Lines from the one containing "Font Size icon" to the end of the records, both ends included and exactly as written, are the whole answer, and no pictures go in it.

**** INFORMATION SHOWN ****

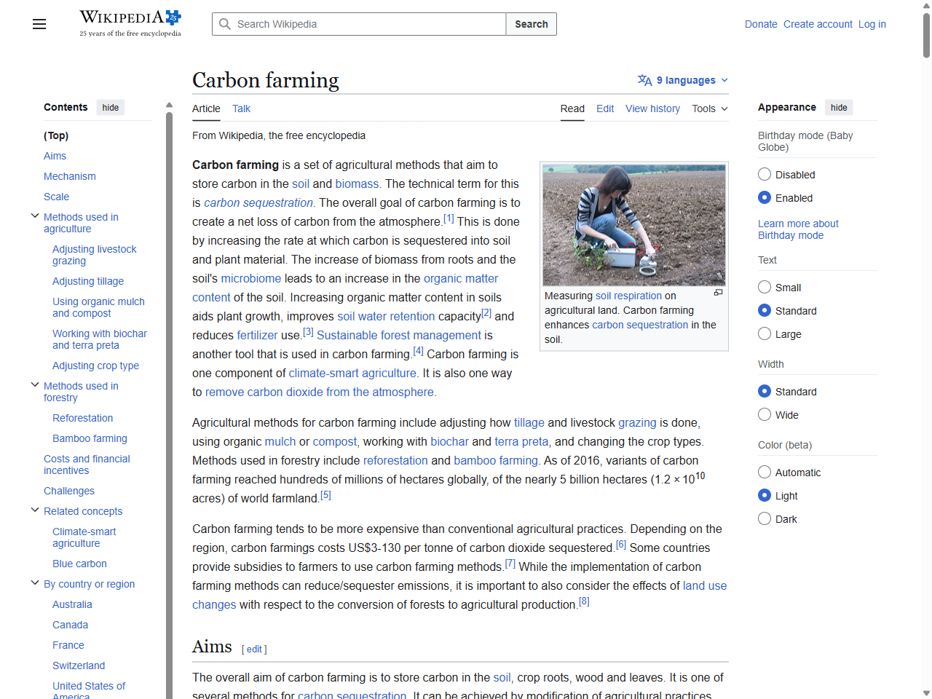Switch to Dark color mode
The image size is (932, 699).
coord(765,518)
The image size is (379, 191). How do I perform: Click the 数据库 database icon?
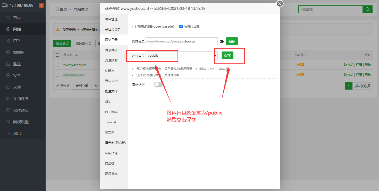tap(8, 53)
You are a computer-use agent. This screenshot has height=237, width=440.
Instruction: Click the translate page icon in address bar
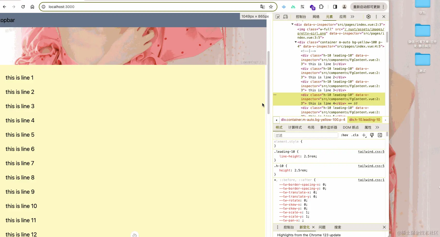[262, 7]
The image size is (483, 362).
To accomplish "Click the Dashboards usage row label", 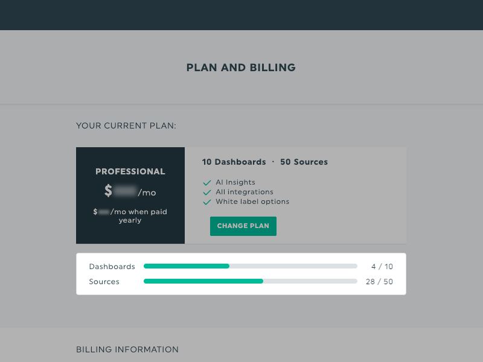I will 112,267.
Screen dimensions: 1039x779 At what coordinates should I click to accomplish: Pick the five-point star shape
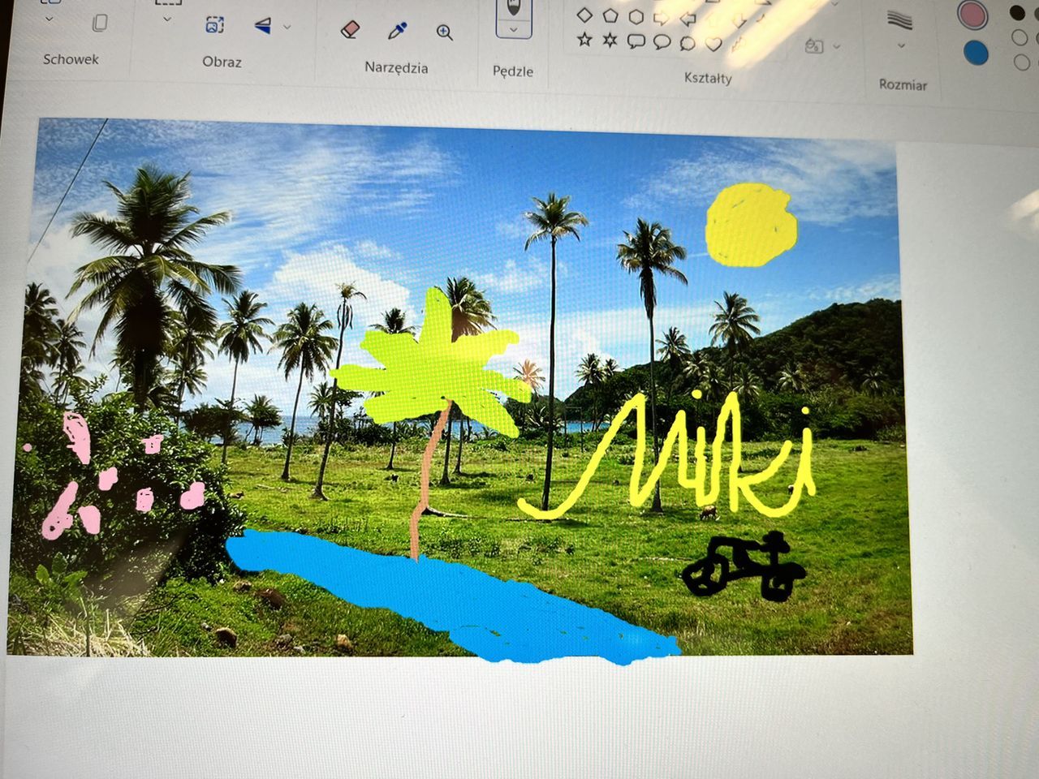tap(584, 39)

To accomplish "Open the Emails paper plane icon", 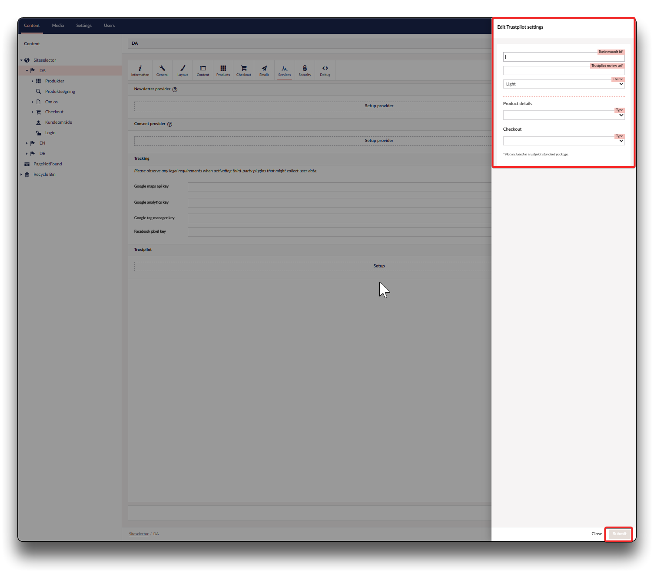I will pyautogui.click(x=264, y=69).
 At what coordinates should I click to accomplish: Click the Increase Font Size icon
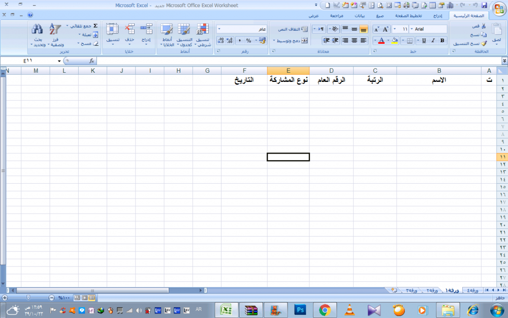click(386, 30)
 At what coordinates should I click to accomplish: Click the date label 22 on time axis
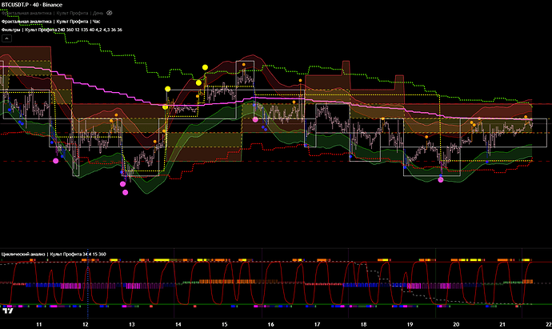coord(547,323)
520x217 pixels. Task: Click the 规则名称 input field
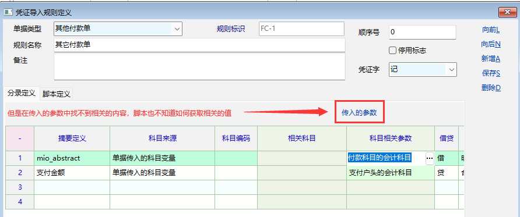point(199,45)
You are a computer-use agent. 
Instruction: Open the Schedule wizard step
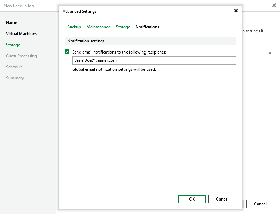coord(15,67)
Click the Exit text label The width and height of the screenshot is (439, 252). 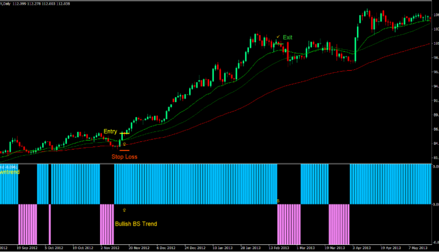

****

**OUTPUT OF THE TASK**:
 At what coordinates should I click to accomplish: Click the Increase Font Size icon
click(386, 30)
 At what coordinates should I click to accomplish: Click the date label 22 on time axis
coord(547,323)
520x217 pixels. Task: Click the 规则名称 input field
point(199,45)
You are a computer-use agent. 
Instruction: Open the Schedule wizard step
coord(15,67)
Click the Exit text label The width and height of the screenshot is (439, 252). 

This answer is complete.